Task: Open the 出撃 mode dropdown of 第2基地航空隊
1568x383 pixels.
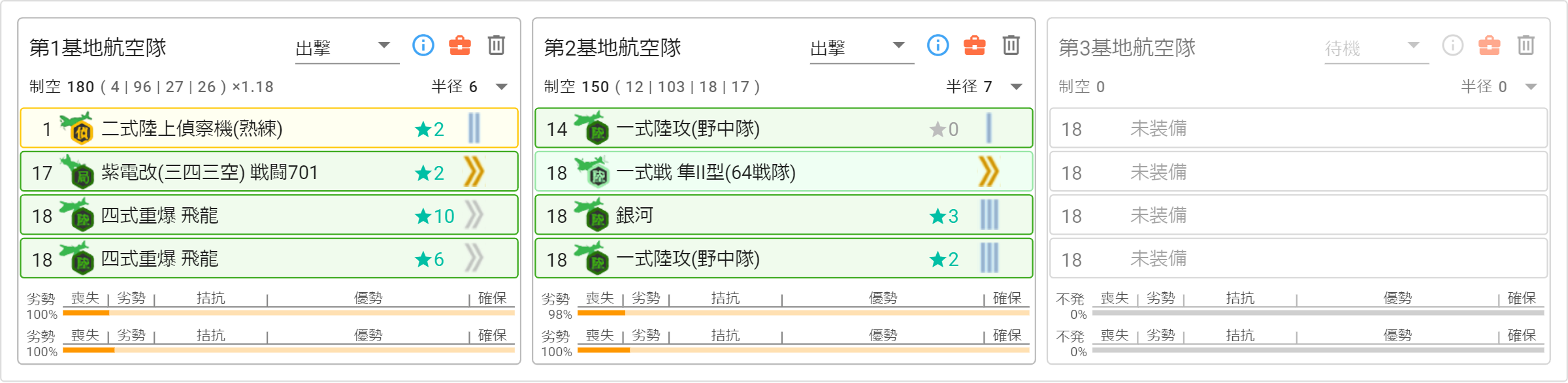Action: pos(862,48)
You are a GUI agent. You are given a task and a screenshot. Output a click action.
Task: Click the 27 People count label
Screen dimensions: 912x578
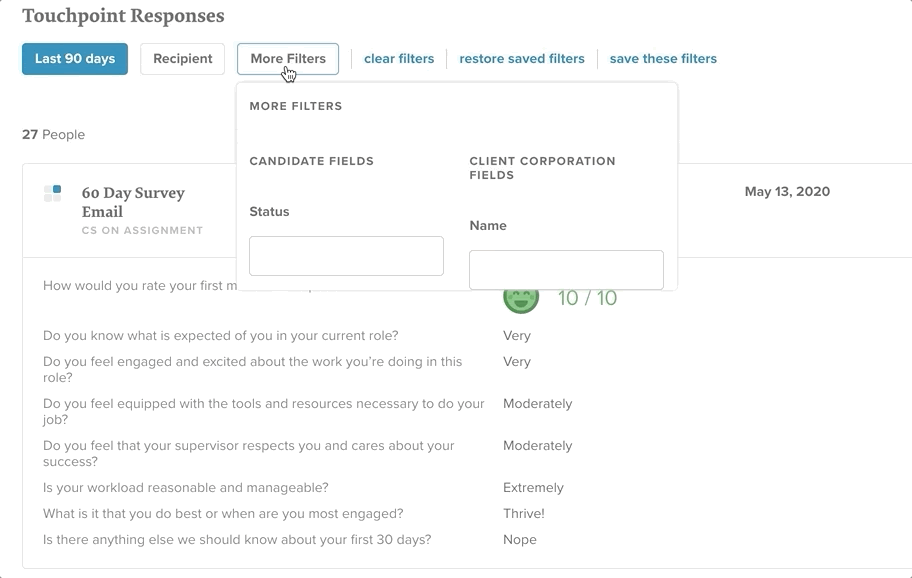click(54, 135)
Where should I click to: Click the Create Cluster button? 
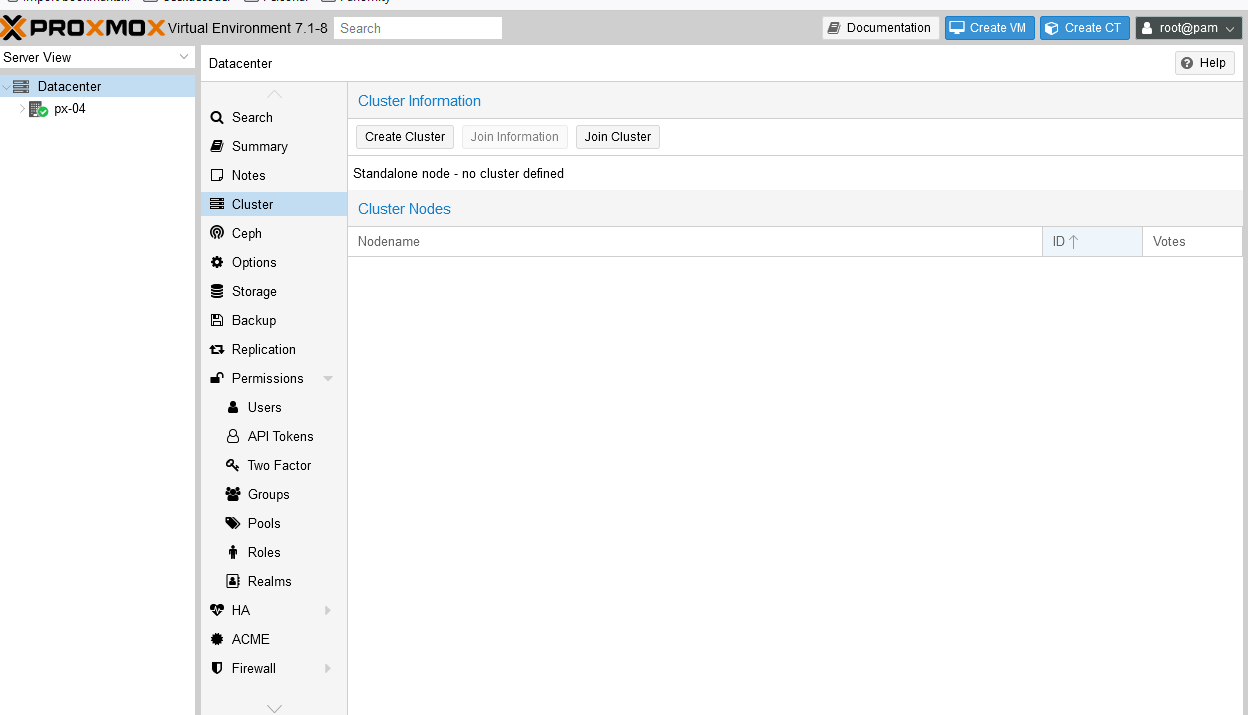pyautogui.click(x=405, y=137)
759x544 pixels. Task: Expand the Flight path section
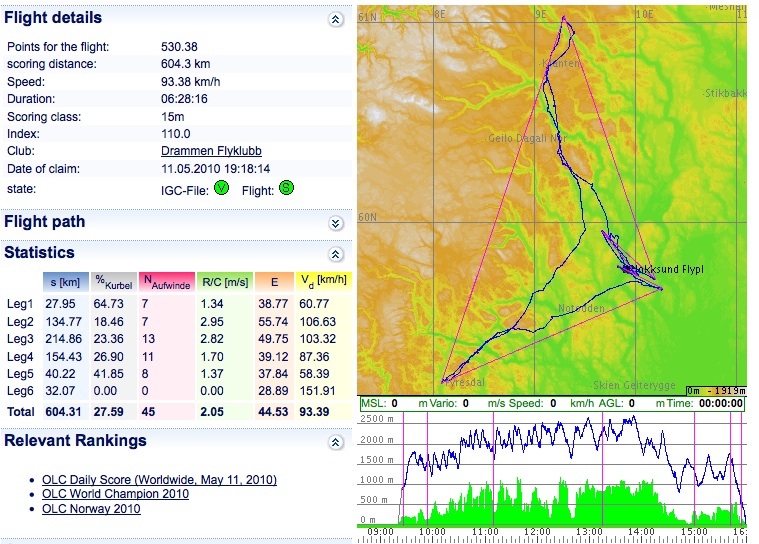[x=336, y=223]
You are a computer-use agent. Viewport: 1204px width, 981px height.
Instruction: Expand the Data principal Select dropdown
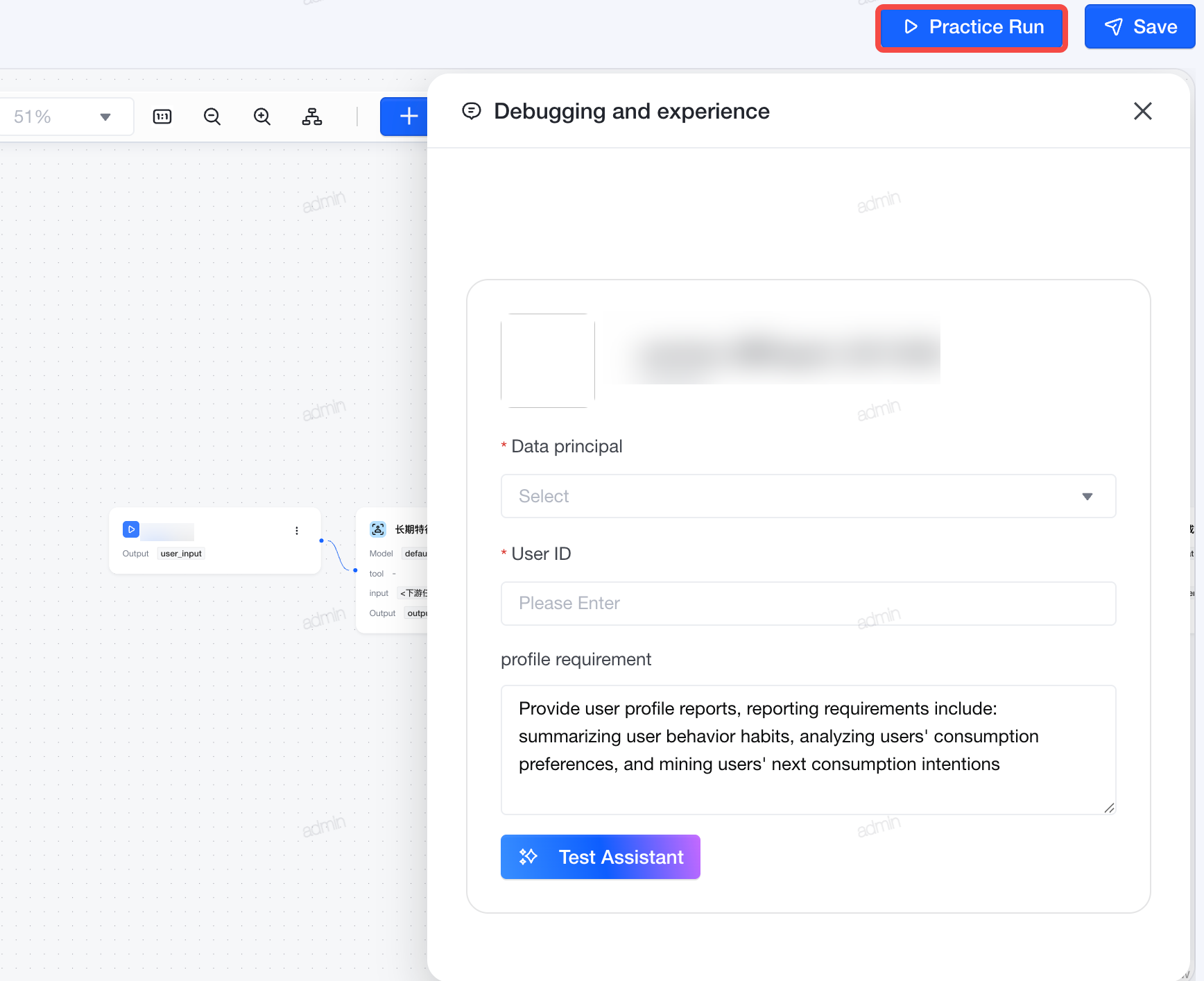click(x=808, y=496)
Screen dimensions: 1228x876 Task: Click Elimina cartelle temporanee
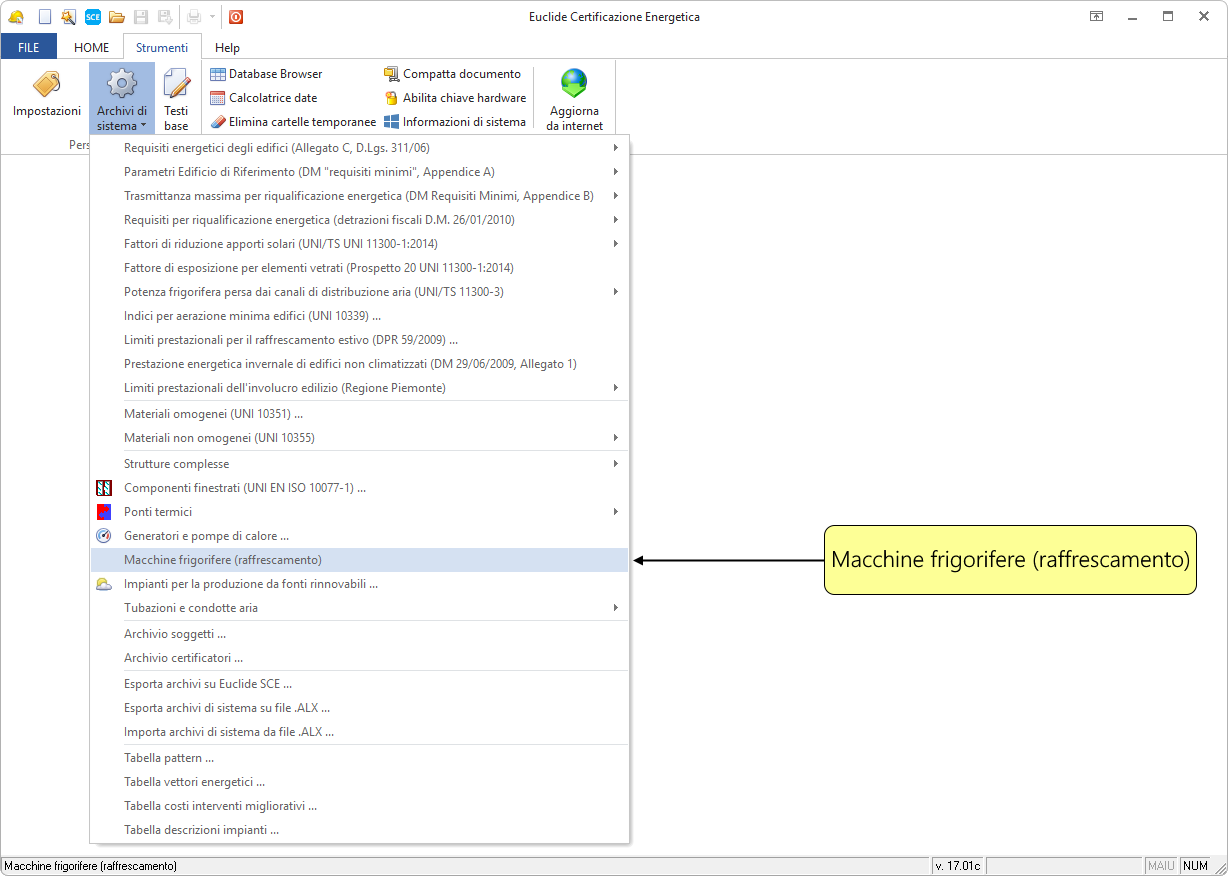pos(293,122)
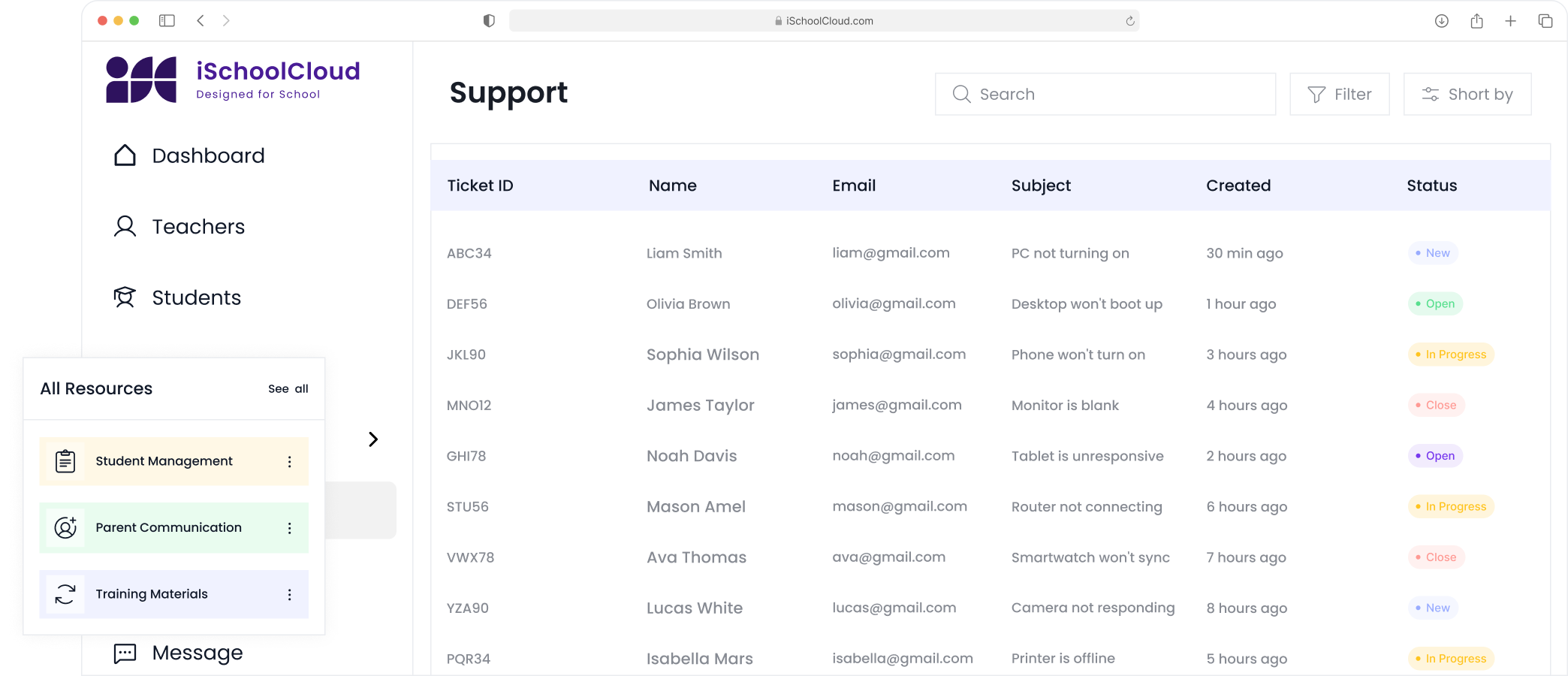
━━━
Task description ▸ Repeat every line above word for word, leaving out the pictures.

Exercise output ▸
Task: Open the 出撃 mode dropdown of 第2基地航空隊
1568x383 pixels.
Action: pos(862,48)
You are a GUI agent. You are given a task and a screenshot. Output a click action.
Task: Click the 27 People count label
Screen dimensions: 912x578
click(54, 135)
Where should I click to: Click the Create Cluster button? 
pyautogui.click(x=405, y=137)
759x544 pixels. Task: Expand the Flight path section
[x=336, y=223]
You are a computer-use agent. Viewport: 1204px width, 981px height.
Instruction: Expand the Data principal Select dropdown
click(x=808, y=496)
Screen dimensions: 1228x876 Task: Click Elimina cartelle temporanee
pos(293,122)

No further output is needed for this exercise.